── Task input ──
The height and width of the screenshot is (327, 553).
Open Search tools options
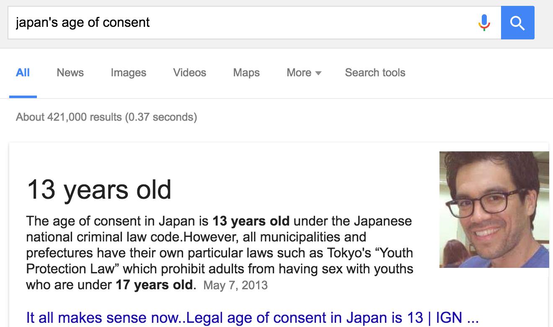pyautogui.click(x=375, y=73)

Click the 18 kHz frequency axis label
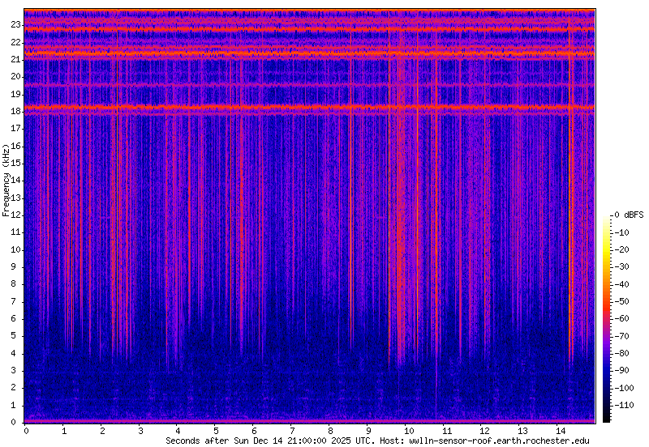14,111
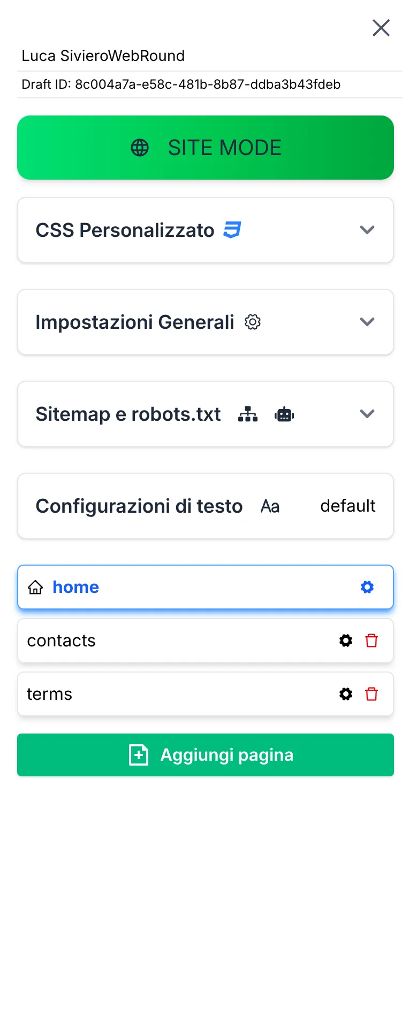Click the CSS3 logo icon
The height and width of the screenshot is (1034, 409).
pyautogui.click(x=232, y=230)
───
Task objective: Reproduce the lines above verbatim, omitting the pictures.

Full response:
The height and width of the screenshot is (327, 553).
Open Search tools options
pyautogui.click(x=375, y=73)

Click the 18 kHz frequency axis label
14,111
Click the CSS3 logo icon
The height and width of the screenshot is (1034, 409).
pyautogui.click(x=232, y=230)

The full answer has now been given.